What dish or cuisine do you most like to eat on tour and why?
Asian food. So much Asian food. I think every band eats heaps of Asian food because it is simple and delicious and easily accessible. Whenever you go out for a “quick” steak or a “quick” 12 course French degustation it always takes so damn long. All you want is some noodles in a broth with some meat and wontons and vegetables and chili and maybe some of that green stuff that comes with Chinese noodle soups and some hoison and some fresh chilli and some of the red chilli sauce. When we went to San Francisco we lost it in their Chinatown because it was so much like the Sydney one. And if we had to eat one more burger in a truck stop we might have all turned into burgers. I’d rather turn into a noodle soup any day.

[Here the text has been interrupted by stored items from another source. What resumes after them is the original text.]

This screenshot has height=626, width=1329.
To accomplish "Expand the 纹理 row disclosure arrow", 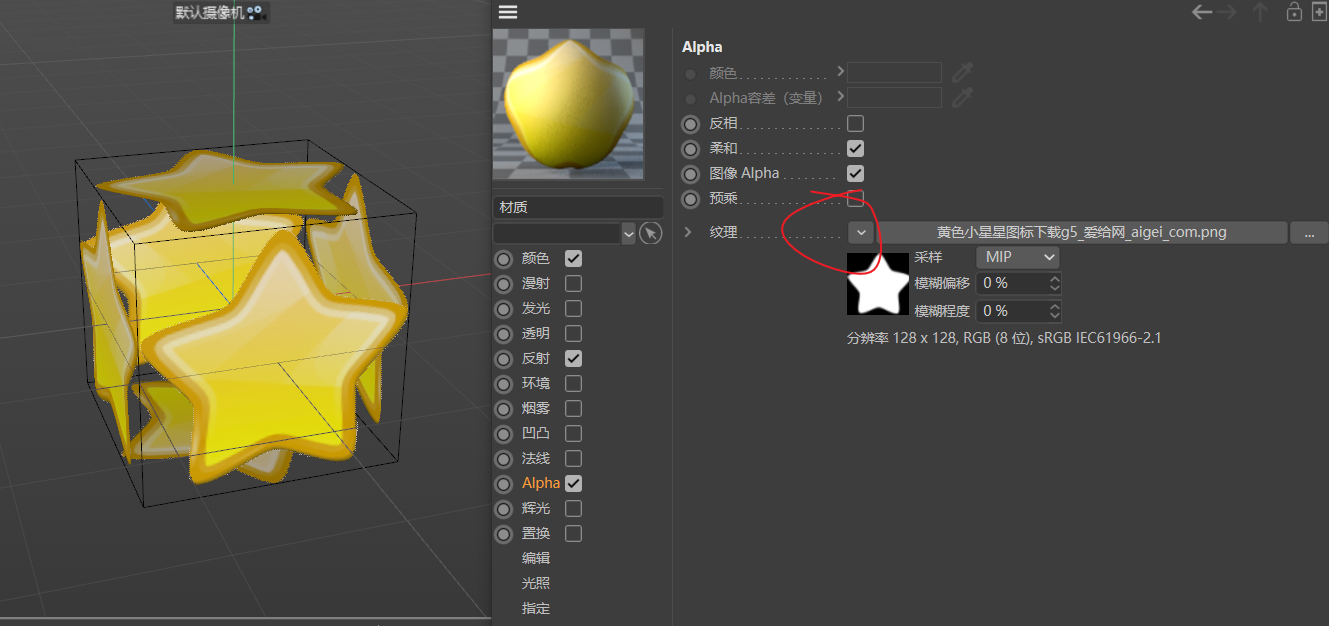I will tap(688, 232).
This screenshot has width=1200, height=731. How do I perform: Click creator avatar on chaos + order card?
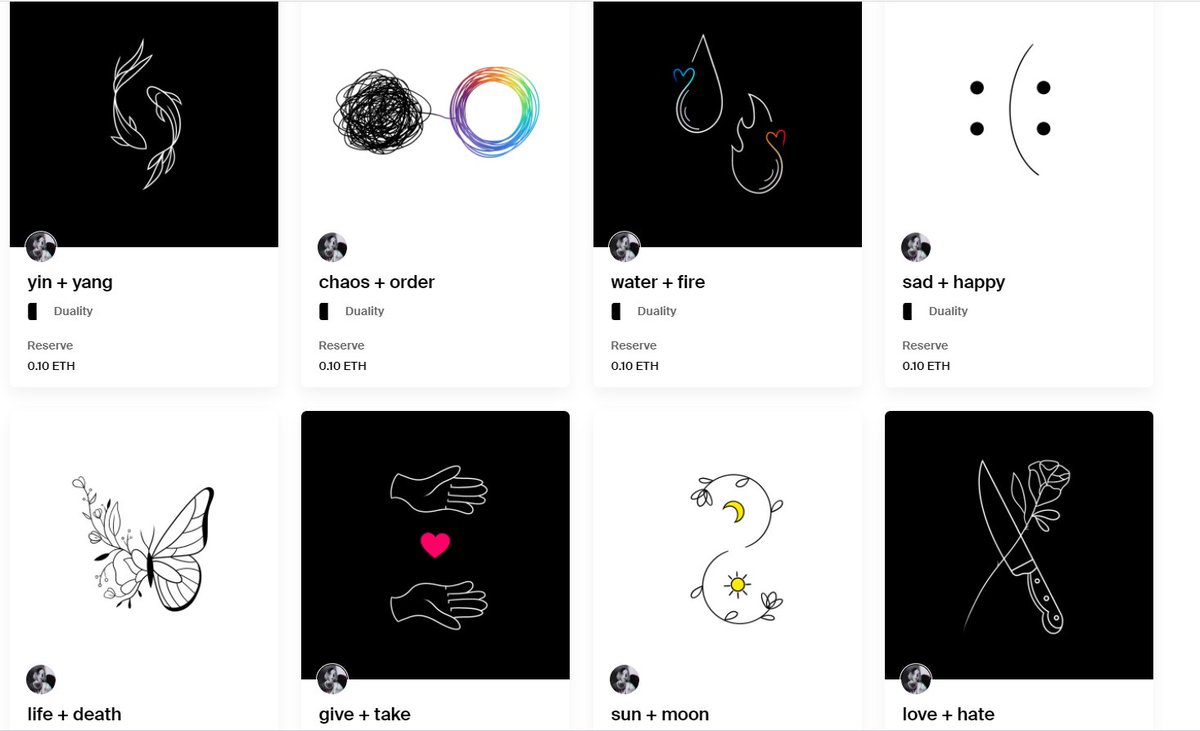click(x=332, y=247)
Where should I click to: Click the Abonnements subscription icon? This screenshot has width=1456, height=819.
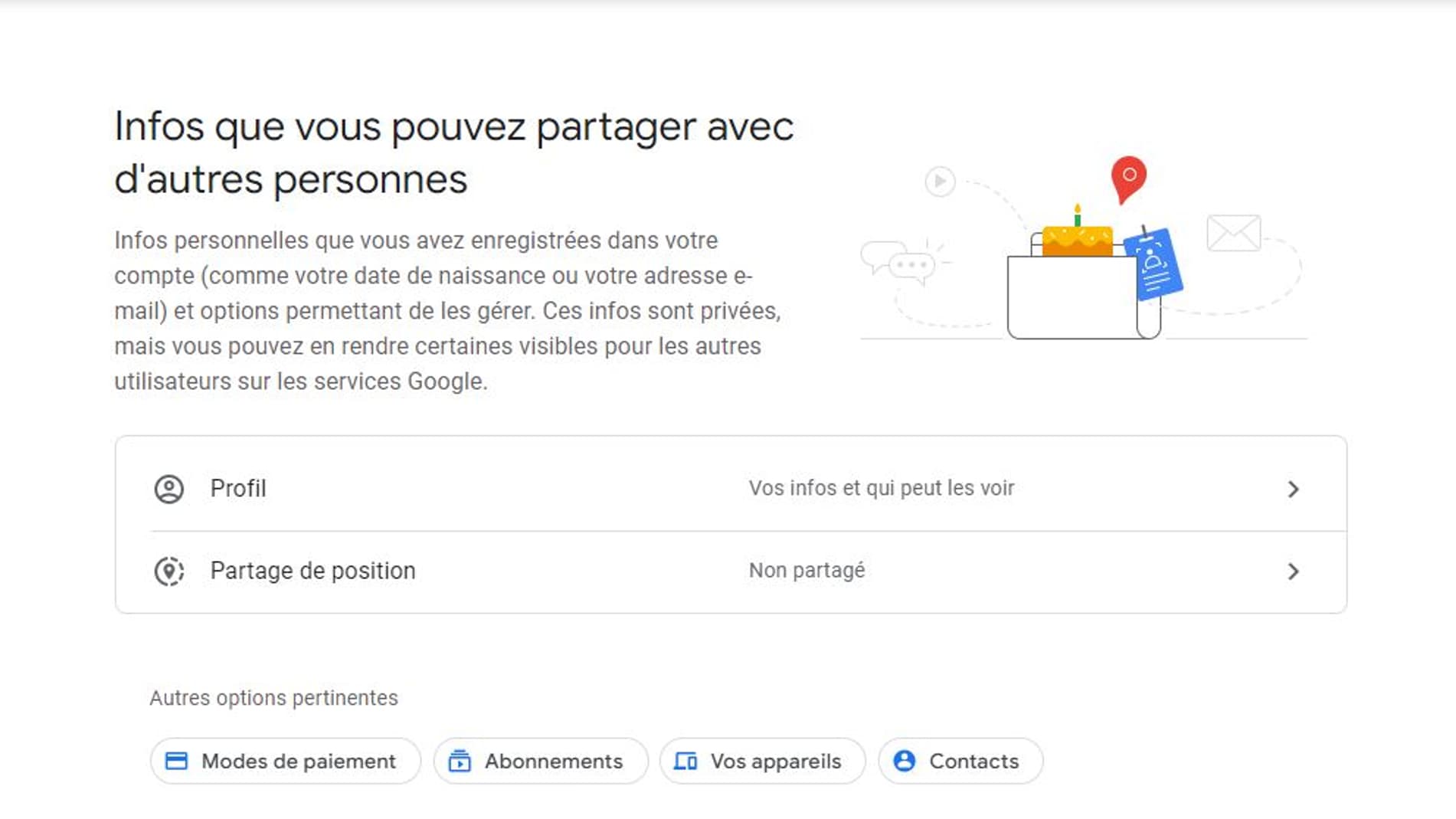pos(460,761)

What type of food do you hate, and what is the most disgusting thing you’ve ever eaten? Tell us the story
Hate is such a strong word. And one I don’t think I could apply to any sort of food. I’m not so hot on Lamb’s Fry or Chicken’s Feet – but I couldn’t ever say I hate them. I can safely say that the most disgusting thing I ever ate though was 1 cent chicken wings on a cold NY night. It was some sort of special deal – buy a beer and get as many chicken wings as you want. We must have gotten 200 or so (2 bucks!) and I think the 6 of us had a bloody good crack at it. All I can remember is being totally stuffed, a bit drunk and watching Eddy shovel the ones that no one wanted into his mouth. It’s an image that will haunt me til the day I die.

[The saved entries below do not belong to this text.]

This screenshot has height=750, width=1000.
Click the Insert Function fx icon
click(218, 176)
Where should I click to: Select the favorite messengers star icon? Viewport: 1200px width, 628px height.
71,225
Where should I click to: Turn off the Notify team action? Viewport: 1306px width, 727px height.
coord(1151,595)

What type of food do you make sure to avoid before a gig or going on stage?
We always so no to Indian but often we eat Indian. Indian is the worst. You eat it and think “yea, I feel ok”. Then, as show time approaches, so does the flatus and the burping and the general feeling of disgustingness. It’s not the food’s fault, it’s ours for thinking you can have Indian before playing an hour of indie rock. People often think that Tim turns to me because he’s rocking hard. I can assure you, however, that mostly it’s because one of his holes has ejected something more powerful than the Terminator in Terminator 2. And while on that theme, you’d probably need a vat of molten lava to kill it.
Imagine for a second you can request anything on your rider at a gig. What food do you put on it?
6 tonnes of BBQ pork, King Island camembert, cabanossi and cheddar platter, all the components of steak tartare, a teppanyaki chef with all the trimmings to chuck steaming hot egg at us, pasta (carbonara if possible), balmain bugs, a vat of oysters with some sort of spicy sauce, calamari (whole please), lamb chops cooked on the BBQ with some oil and salt and rosemary, Texas meat plater, hamburgers, 1 zinger burger, potato salad, Tasmanian salmon (raw), Pizza shapes, coleslaw – hope you guys have a big van to get this to all the gigs.
What has been your biggest cooking disaster to date? Tell us the story.
My life is a cooking disaster.
When you tour overseas, what food from home do you miss the most?
I miss good wholesome lamb. Three lovely aussie chops. Let’s be fair though, overseas probably get most of our best meat so what am I talking about. But to be honest, food overseas is so good you don’t really miss anything from back home. I just went to Hanoi and I didn’t think about a hotdog from Wendy’s once. That’s how good the food was.
This is your last day on earth, what is your final meal?
Really? I guess I’d eat something weird like Caribou. Yea, I’d go find a caribou and eat it.
Am I meant to say mum’s bread? Something wholesome.
Maybe dolphin. I mean, if I was gonna die anyway.
4 (4-ounce) portions caribou
2 1/2 ounces butter
6 1/2 ounces wild mushrooms
2 tablespoons currant jelly
1 shallot, minced
1 cup veal stock
3/4 cup red wine
Salt and pepper
potatoes for mashing
Roasted Caribou Loin
Caribou Loin and Sauce: Preheat oven to 350 degrees F.
Put 2 1/2 ounces of butter and 1 tablespoon of vegetable oil in a large saute pan and heat. Season the caribou with salt and pepper. Sear caribou over low heat. Remove the meat from the pan, add the wild mushrooms and shallots. After searing the meat, put it in a pan and cook in the oven for 15 minutes. It is very important that you served this meat rare or medium rare.
Deglaze the pan with the red wine. Add the veal stock and the current jelly. Reduce the mixture by half. Add salt and pepper, to taste.
Bring a large pot of salted water to a boil. Peel the potatoes and boil for 20 to 25 minutes. Drain the potatoes and mash. Place back in the pot with 1-1/2 ounce of butter, the mashed roasted garlic, the roasted bacon and the hot milk.
In a plate, place a quenelle of mashed potato and then the meat.